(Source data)
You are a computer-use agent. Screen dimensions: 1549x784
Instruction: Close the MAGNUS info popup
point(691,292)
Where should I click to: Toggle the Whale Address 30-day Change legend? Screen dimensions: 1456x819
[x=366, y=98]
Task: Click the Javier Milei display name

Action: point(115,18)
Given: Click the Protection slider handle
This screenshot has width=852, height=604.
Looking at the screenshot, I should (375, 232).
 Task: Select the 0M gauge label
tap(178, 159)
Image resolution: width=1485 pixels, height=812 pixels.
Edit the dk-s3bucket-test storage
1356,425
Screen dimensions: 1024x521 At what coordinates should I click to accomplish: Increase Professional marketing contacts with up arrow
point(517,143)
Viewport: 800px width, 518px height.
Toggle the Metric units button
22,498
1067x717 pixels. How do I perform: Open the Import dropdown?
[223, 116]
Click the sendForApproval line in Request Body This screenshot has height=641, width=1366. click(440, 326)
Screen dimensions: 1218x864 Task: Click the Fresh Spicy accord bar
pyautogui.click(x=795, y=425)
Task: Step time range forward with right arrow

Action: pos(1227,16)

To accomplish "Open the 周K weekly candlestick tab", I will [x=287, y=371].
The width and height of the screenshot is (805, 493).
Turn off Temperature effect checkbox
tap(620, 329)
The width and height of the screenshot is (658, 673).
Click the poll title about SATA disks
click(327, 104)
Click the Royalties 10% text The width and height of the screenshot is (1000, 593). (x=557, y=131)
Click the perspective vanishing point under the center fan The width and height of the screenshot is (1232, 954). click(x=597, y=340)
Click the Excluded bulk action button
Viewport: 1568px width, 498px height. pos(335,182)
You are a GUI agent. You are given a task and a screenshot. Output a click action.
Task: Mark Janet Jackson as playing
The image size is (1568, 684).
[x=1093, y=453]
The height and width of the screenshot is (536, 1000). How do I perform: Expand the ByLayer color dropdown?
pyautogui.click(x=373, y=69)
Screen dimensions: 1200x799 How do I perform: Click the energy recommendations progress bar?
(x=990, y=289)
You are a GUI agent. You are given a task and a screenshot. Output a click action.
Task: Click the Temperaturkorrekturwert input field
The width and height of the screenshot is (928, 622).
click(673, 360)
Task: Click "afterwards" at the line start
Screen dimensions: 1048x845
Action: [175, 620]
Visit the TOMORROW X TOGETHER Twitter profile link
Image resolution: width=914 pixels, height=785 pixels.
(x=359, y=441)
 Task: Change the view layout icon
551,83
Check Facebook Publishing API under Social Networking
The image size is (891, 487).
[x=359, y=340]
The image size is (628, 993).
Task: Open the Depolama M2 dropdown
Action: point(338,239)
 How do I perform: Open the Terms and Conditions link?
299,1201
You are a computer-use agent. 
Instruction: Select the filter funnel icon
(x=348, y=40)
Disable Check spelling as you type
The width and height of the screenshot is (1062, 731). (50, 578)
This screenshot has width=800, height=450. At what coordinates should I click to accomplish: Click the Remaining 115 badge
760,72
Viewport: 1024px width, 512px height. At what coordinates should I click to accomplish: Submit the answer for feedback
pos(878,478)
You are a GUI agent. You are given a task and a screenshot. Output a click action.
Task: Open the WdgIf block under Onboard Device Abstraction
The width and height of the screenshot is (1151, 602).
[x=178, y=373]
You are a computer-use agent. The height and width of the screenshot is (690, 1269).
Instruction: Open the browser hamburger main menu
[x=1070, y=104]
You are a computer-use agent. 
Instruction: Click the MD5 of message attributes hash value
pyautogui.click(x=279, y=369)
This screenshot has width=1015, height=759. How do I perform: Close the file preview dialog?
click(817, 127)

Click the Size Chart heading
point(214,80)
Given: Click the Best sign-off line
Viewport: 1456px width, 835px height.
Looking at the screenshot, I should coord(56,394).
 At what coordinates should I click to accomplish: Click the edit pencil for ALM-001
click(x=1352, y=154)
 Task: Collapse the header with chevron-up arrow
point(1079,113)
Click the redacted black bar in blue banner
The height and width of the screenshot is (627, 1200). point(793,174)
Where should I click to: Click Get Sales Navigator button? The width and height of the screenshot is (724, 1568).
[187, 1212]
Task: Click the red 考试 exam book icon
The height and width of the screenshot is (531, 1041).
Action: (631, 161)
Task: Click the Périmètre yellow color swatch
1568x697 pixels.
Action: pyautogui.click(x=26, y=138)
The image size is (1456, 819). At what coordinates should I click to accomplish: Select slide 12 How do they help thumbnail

*What is being asked*. Wherever the word "computer" occurs in the data above, copy the line it sits in.

*Exercise solution*.
You are a computer-use agent. Screen dimensions: 1549x784
You are a computer-use agent. 
You are a computer-use agent. The height and width of the screenshot is (690, 1269).
You are a computer-use agent. 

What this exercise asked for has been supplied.